■ CEL ZADANIA
Wyodrębnij z tekstu o peelingu z solą Epsom dosłownie fragment od „Malutki minus, który” do „procent Soli Epsom.”.

Malutki minus, który właściwie minusem nie jest, a raczej taki urok tego produktu - przed użyciem peelingu musimy porządnie wymieszać wszystkie składniki, ponieważ oleiste substancje opadają na dno słoiczka, a na wierzchu pozostaje twarda szorstka i sucha sól. Po wymieszaniu możemy już tylko rozkoszować się i odprężać przy jednoczesnym oczyszczaniu skóry :)

A na koniec standardowo, z przyjemnością prezentuję skład peelingu:

  • Sól Epsom Otuli Twoją skórę ślizgą powłoką, potęgując efekt nawilżenia. Sól Epsom nazywana jest też oliwą magnezową. Dzięki niej peeling dodany do kąpieli sprawi, że woda stanie się oleista i zrelaksuje Twoją skórę i ciało. Sól stosowana jest od dawna w kuracjach, znana jest z właściwości relaksujących, odprężających i kojących bóle stawów. Peeling zawiera około 40 procent Soli Epsom.

■ UDOSTĘPNIONE WIERSZE
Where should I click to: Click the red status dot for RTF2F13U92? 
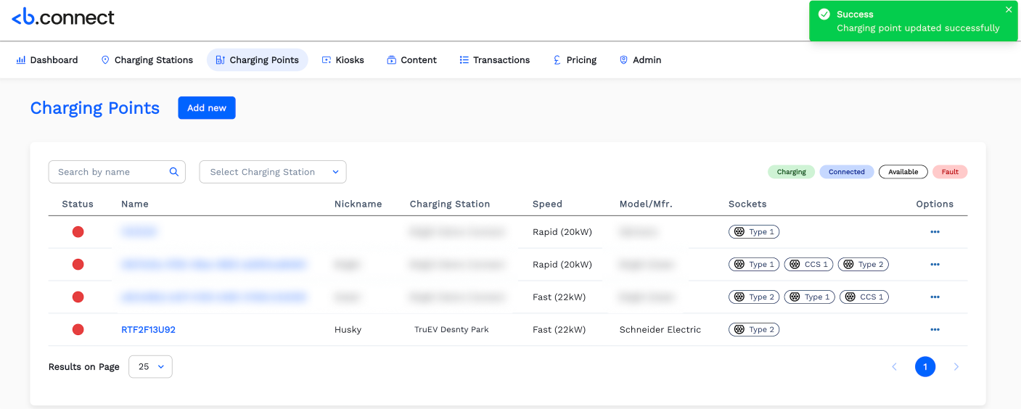78,330
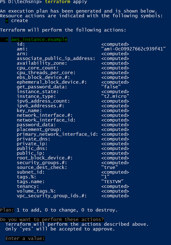The width and height of the screenshot is (171, 245).
Task: Click the text "Only 'yes' will be accepted"
Action: click(x=43, y=229)
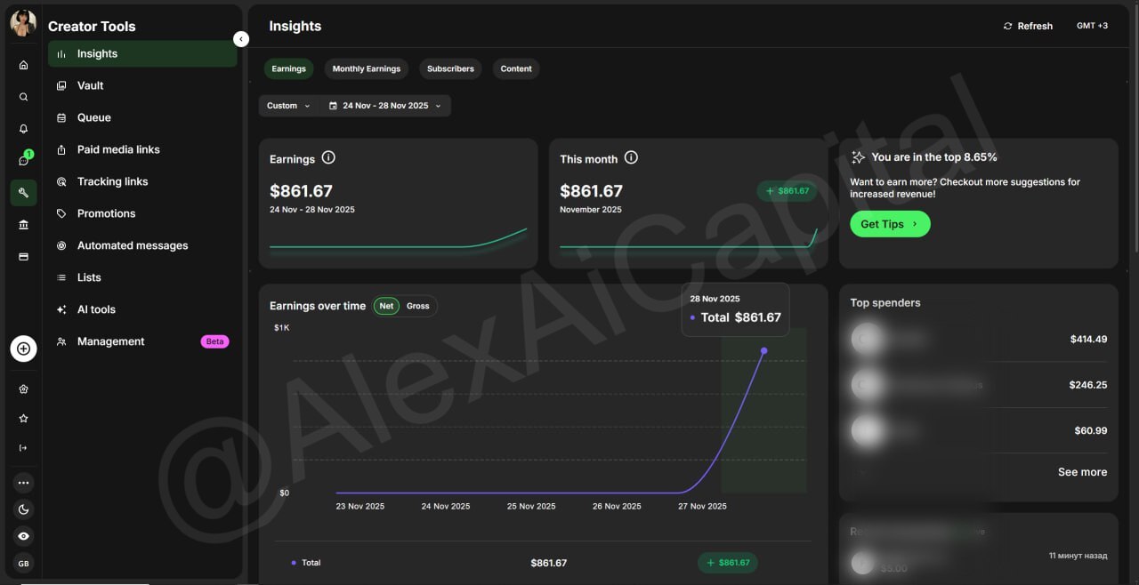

■ ODPOWIEDŹ NA ZADANIE
Malutki minus, który właściwie minusem nie jest, a raczej taki urok tego produktu - przed użyciem peelingu musimy porządnie wymieszać wszystkie składniki, ponieważ oleiste substancje opadają na dno słoiczka, a na wierzchu pozostaje twarda szorstka i sucha sól. Po wymieszaniu możemy już tylko rozkoszować się i odprężać przy jednoczesnym oczyszczaniu skóry :)

A na koniec standardowo, z przyjemnością prezentuję skład peelingu:

  • Sól Epsom Otuli Twoją skórę ślizgą powłoką, potęgując efekt nawilżenia. Sól Epsom nazywana jest też oliwą magnezową. Dzięki niej peeling dodany do kąpieli sprawi, że woda stanie się oleista i zrelaksuje Twoją skórę i ciało. Sól stosowana jest od dawna w kuracjach, znana jest z właściwości relaksujących, odprężających i kojących bóle stawów. Peeling zawiera około 40 procent Soli Epsom.